A 3.2-mm clear corneal incision was performed at the 12 o'clock position, and two stab incisions were placed at the 10 o'clock and 2 o'clock positions in the direction of the enclavation sites. Acetylcholine was injected, and the anterior chamber was filled with a 1% sodium hyaluronate. The Artiflex pIOL was inserted from the 12 o'clock position and rotated into a horizontal position. The lens haptic was enclavated to a fold of the midperipheral iris stroma using an enclavation needle at the 3 o'clock and 9 o'clock meridians. The Artiflex pIOL was centered over the pupil, and remaining viscoelastic material was irrigated out of the anterior chamber. The clear corneal incision site was self-sealed with hydration.
Postoperative treatment included topical antibiotics and 0.1% fluorometholone applied four times a day for 2 weeks and then tapered.
Ocular biometry was measured by two devices: applanation ultrasonography A-scan (Sonomed A/B scan 5500, Sonomed Inc., Lake Success, NY, USA) and partial coherence interferometry (IOLMaster, Carl Zeiss Meditec AG, Jena, Germany). A-scan measures the time it takes the sound to traverse the eye and convert it to a linear value using a velocity formula where distance equals the velocity multiplied by the time. The velocity of sound through various materials is widely different and the average velocity for a normal range axial length eye is 1555 m/s. In contrast, IOLMaster uses partial coherence interferometry (PCI) to assess the AL and anterior chamber depth (ACD) by calculating the distance between the corneal and lens surfaces through lateral slit illumination. With the PCI technique, it is known that the AL measurement is less influenced by intraocular material (such as silicone oil) compared to A-scan ultrasonography.

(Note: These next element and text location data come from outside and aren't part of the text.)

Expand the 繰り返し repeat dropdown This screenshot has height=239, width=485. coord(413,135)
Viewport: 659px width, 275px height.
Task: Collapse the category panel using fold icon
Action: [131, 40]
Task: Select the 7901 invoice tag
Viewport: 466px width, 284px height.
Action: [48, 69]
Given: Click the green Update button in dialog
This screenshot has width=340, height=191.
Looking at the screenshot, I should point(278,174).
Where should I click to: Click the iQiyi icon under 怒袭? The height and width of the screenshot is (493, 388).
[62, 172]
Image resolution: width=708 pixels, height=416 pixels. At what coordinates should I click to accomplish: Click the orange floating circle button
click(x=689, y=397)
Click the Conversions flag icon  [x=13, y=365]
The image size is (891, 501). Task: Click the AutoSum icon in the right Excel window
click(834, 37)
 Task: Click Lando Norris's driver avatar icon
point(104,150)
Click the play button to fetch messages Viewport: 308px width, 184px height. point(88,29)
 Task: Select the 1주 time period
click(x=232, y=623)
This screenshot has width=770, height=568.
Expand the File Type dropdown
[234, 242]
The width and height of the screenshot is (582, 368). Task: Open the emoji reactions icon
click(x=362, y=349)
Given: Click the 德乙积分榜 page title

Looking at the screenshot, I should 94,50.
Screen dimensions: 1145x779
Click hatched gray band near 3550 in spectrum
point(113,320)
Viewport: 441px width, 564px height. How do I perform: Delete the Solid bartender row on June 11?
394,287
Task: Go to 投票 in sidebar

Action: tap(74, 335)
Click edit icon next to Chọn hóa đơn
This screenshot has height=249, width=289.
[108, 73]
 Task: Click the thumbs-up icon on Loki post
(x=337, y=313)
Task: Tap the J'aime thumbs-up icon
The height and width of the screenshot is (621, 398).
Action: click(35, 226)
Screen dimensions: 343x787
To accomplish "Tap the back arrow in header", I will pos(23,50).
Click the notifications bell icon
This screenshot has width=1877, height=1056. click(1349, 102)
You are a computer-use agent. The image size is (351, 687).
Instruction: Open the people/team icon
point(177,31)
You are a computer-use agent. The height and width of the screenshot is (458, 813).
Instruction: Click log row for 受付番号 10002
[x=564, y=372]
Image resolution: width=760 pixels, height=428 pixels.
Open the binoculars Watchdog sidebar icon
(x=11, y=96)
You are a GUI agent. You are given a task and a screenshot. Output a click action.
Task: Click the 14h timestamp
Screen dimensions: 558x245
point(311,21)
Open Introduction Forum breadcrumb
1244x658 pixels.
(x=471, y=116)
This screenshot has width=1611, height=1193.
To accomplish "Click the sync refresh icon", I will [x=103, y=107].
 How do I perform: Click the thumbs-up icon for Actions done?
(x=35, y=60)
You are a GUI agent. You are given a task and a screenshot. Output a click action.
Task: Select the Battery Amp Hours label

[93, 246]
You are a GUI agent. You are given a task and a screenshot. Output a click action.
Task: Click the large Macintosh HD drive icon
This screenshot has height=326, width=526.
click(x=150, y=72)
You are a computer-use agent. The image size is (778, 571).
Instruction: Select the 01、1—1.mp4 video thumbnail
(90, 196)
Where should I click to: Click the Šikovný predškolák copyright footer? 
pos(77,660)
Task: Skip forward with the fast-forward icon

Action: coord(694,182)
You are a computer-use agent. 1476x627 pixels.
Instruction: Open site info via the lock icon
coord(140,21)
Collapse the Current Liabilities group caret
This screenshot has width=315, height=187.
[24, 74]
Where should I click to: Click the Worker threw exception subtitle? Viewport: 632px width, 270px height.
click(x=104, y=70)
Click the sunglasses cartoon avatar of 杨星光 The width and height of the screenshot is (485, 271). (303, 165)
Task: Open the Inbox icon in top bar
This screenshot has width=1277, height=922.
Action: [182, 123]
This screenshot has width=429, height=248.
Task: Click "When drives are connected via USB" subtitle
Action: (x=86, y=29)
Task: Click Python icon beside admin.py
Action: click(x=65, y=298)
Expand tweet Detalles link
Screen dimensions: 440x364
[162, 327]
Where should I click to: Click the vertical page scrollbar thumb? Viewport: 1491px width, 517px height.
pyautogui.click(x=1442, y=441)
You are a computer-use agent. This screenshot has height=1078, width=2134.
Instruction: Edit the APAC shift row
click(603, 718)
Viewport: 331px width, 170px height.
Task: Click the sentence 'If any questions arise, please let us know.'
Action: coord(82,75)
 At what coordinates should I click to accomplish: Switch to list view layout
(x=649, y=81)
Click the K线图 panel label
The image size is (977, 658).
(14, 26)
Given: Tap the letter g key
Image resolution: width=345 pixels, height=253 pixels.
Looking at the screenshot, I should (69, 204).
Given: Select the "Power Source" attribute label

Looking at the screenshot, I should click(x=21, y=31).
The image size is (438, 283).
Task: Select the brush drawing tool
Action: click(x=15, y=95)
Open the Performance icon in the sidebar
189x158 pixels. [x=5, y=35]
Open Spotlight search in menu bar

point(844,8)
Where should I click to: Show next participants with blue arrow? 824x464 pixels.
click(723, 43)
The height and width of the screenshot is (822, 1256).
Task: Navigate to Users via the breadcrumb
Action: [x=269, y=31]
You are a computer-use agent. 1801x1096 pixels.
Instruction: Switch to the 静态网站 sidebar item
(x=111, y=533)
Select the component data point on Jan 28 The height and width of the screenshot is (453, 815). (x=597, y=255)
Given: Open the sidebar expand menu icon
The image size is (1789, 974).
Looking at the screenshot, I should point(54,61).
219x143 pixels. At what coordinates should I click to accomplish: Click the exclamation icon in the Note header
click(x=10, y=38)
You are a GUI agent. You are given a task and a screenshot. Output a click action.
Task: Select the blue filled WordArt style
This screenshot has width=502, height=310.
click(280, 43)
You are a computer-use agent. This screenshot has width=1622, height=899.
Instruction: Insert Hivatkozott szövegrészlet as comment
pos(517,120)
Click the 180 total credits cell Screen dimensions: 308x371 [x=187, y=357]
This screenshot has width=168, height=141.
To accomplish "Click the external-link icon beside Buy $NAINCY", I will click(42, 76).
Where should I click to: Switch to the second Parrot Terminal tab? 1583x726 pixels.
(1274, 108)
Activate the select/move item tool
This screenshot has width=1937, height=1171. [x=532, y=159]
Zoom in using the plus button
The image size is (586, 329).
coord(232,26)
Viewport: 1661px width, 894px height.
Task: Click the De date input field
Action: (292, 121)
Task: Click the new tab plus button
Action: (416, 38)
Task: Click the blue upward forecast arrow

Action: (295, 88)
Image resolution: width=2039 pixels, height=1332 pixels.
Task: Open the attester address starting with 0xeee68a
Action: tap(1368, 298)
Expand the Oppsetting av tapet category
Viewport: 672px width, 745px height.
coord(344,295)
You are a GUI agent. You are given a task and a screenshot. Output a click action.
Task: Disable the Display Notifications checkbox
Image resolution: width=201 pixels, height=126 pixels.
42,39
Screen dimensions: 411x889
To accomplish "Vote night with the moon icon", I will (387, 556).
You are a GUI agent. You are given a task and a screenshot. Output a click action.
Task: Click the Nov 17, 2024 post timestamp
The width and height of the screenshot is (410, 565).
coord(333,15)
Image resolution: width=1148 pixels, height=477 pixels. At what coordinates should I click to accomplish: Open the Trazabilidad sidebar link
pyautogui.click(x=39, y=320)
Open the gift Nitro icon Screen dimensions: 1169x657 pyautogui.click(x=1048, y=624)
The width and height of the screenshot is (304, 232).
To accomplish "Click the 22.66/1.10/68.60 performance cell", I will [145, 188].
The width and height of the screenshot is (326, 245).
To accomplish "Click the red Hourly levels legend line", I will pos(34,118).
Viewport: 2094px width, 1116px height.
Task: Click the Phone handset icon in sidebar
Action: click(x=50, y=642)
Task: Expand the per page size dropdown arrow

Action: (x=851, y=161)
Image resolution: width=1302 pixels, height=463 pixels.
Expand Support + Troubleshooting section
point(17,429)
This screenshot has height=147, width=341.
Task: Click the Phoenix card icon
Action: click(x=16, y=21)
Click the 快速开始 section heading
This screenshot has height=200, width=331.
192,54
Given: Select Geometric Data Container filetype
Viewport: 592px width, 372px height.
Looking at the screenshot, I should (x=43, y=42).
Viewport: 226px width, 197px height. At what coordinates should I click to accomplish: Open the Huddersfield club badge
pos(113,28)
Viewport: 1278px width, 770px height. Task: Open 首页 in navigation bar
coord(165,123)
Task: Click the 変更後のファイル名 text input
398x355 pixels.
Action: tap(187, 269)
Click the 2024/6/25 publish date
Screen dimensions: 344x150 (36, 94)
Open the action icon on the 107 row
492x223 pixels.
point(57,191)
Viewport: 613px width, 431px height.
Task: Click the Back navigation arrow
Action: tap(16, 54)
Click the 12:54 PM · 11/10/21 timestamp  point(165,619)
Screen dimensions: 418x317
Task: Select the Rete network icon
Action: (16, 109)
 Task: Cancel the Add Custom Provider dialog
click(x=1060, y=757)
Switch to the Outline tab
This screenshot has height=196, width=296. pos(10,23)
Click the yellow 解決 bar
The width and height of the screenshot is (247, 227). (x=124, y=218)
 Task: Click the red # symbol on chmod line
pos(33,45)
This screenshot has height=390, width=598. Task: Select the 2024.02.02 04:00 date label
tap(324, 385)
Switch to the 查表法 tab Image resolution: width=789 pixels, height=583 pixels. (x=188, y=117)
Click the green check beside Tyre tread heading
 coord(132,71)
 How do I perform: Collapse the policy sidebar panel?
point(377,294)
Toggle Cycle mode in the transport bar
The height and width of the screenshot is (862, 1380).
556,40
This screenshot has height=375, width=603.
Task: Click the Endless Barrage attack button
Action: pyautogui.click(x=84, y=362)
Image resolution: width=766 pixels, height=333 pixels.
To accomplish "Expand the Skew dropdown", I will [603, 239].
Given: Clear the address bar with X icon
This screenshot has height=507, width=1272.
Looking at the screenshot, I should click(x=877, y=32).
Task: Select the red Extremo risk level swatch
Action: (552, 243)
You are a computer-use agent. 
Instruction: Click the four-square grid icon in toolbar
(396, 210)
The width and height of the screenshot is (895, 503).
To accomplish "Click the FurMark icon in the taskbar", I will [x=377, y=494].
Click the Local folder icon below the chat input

Measurements were performed by an experienced technician at baseline and 3 months after surgery with default settings for the phakic eye (phakic mode). Ocular biometry measurements were first performed by IOLMaster and then by A-scan.
A paired t-test was used to compare the difference between preoperative and postoperative anterior chamber depth and axial length measurements. Measurement differences were calculated by subtracting the preoperative biometry measurement from the postoperative biometry measurement. Pearson correlation was used to analyze the relationship between the AL measurement difference, preoperative AL, and Artiflex pIOL central thickness. Chi-squared tests were used for the categorical variables sex and age. All analyses were conducted using SPSS for Windows (Statistical Product and Services Solutions, version 15.0, SPSS Inc., Chicago, IL, USA). A p-value less than 0.05 was considered to indicate statistical significance.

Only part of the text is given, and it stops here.